For small fixes, a comma here, a reworded sentence there, that added up and burned a lot of tokens fast.

And asking Claude for a small edit is one of the most expensive things I can do in Claude Code. Every change is a full round trip: Claude has to read the whole post, work through it, and write it all back, even when all I changed was a single word.

So I built an editor right into the page.

Now I can open any draft, click into it, make small changes myself, and publish it when I feel it is ready.

I can fix a word, change a title, swap out the images, or hyperlink anything, without paying for a full back and forth every time.

The writing pipeline

How the posts actually get written now

Claude was writing my posts in my voice, and doing it well.

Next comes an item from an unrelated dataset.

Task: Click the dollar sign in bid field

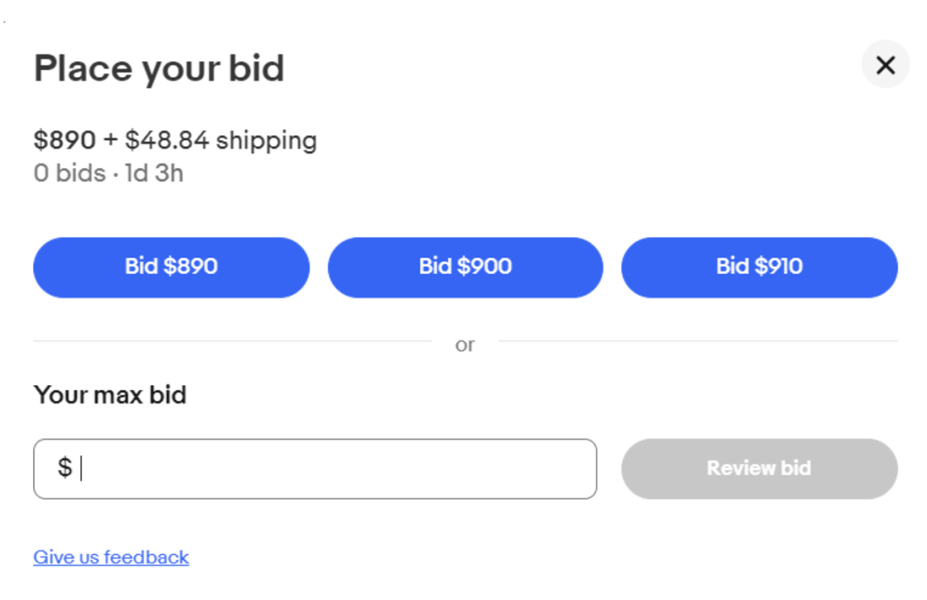Action: (x=64, y=467)
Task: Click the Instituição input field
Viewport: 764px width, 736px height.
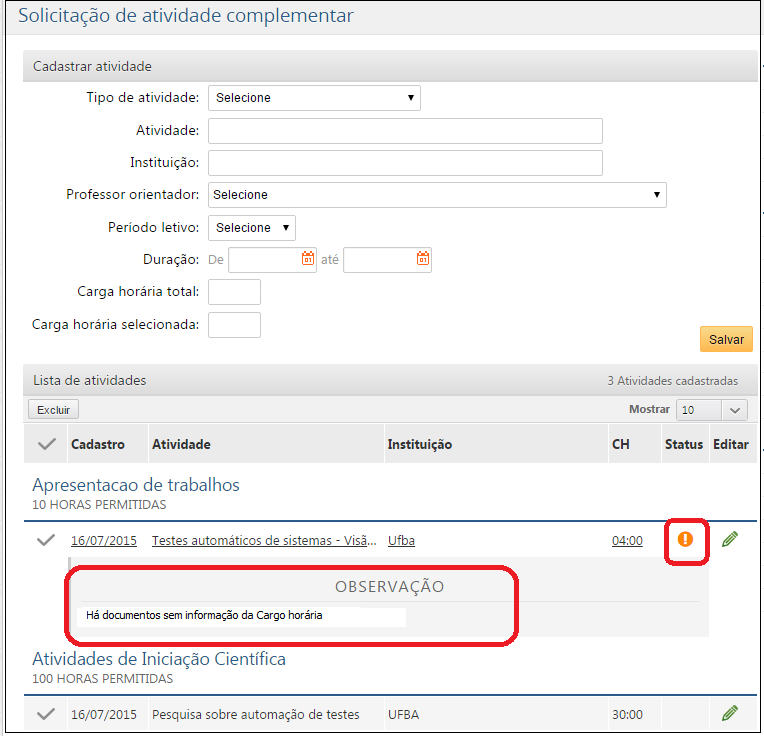Action: click(x=405, y=163)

But as I mentioned, having Claude do that work is one of the most expensive things I can have it do for me.

And it costs only pennies to have Gemini do the same thing instead.

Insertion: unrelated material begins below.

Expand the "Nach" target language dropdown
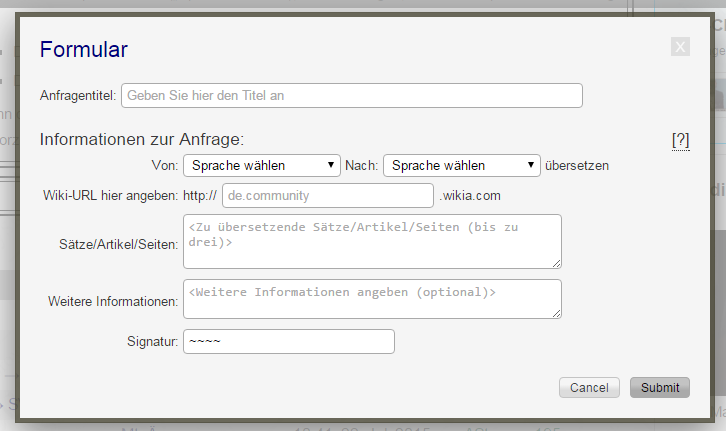Viewport: 726px width, 431px height. (x=461, y=165)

So once Claude had my written voice down so well, it wrote the instructions for Gemini on how to do it.

Now Gemini writes the posts instead.

I give Claude the outline, and it hands the writing off to Gemini.

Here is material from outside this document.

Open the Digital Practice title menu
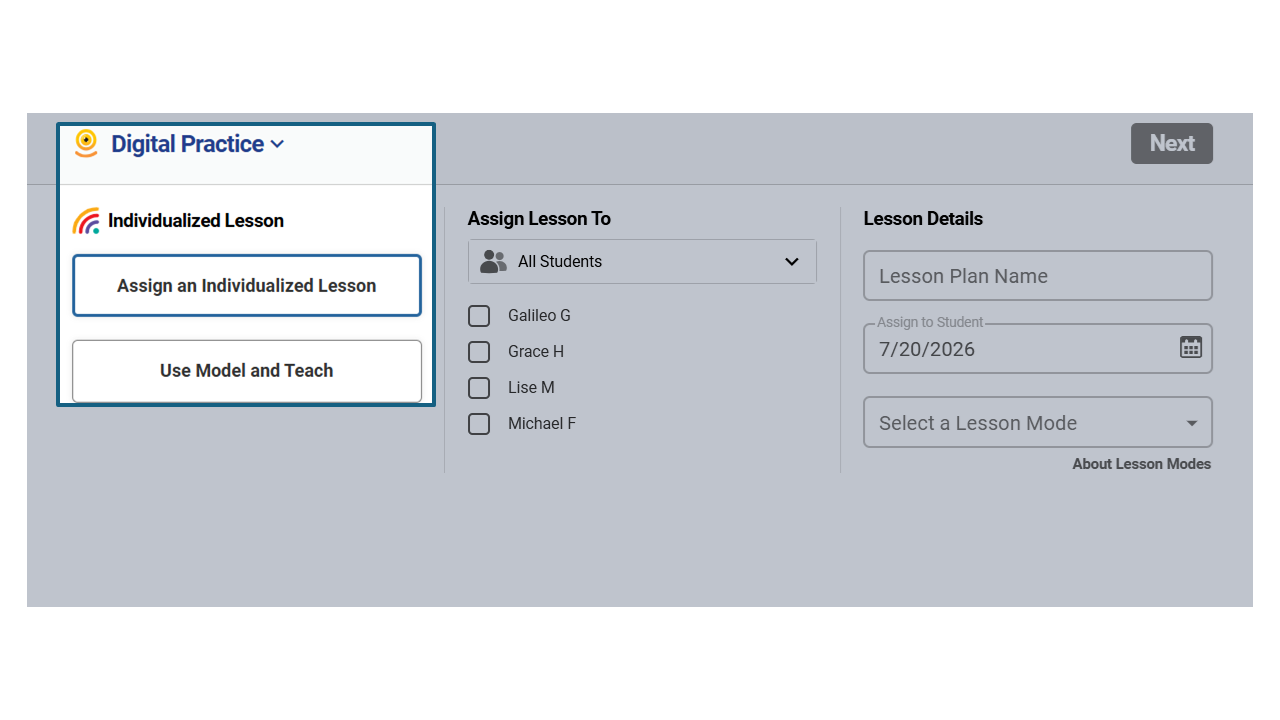 [187, 144]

This has only been happening for a post or two, so I do not have a solid read on it yet, but it seems to be working out great.

Gemini writes the post in my voice, formats the whole page, adds the images, and breaks everything into one sentence per line the way I like it, so it is easy to read.

And now, with the built-in editor, I can make any small tweaks on my own.

Then I publish it, and Claude adds the narration in my cloned voice.

Underneath all of it, there is a written set of rules for exactly how my written voice sounds, plus automatic checks that catch a draft slipping out of my voice.

The projects

And the projects it shows

None of these started as portfolio projects. Each one came from a real gap: something I needed, something a friend needed, or something a team needed and couldn't get from off-the-shelf tools. Every one is a real working tool, and most ship with the same layers around them: a showcase page, a live demo you can click into, a guided tour, and a walkthrough narrated in my voice.

Recipe App

My recipes were everywhere: handwritten cards, folders, Notion, and I had no good way to decide what to make from what I had on hand. So I built one. It reads a handwritten card from a photo, imports from a link, takes a voice memo, and lets you talk to an AI to figure out dinner from whatever is in the house. 215 real recipes in production.

See it ›

Friends Job Dashboard

Three friends from my last company were laid off and losing hours a day on job boards, getting nowhere. So I built them a private dashboard. It scrapes matching jobs, scores each one for fit, learns what each person likes, and tailors a resume and cover letter to a specific job with one click.

See it ›

OnTrak Call Guide

OnTrak had over a hundred specialists making member activation calls with no shared call structure, so the ones who struggled had nothing to follow. So I built a call guide that gave every agent the same foundation from day one: six stages, every call, with scripts for different health conditions and a narrated walkthrough.

See it ›

Life at a Glance

Running more than twenty active projects across different AI tools, I had no way to see the state of everything without opening each one. So I built a dashboard that surfaces what needs attention across all of it, grouped by area of life, and flags what would otherwise slip through.

See it ›

Visual Prompt Builder

I was studying AI image and video generation, and it felt like learning another language, a vocabulary most people are never taught. So I built a tool that handles the translation: plain English in, a professional prompt out, and it can work backwards from images I like.

See it ›

Entertainment Hub

On a Friday night I could never remember which series I was in the middle of or what platform it was on, and recommendations from my sisters had nowhere to go. So I built one app that tracks everything across every service, with an assistant that knows the whole library.

See it ›

And every one of those projects opens with a short motion-graphic intro video, each narrated in my own cloned voice.

None of this is the kind of thing a paper resume could ever show.

So I built the place that could, and this is what is running under its hood.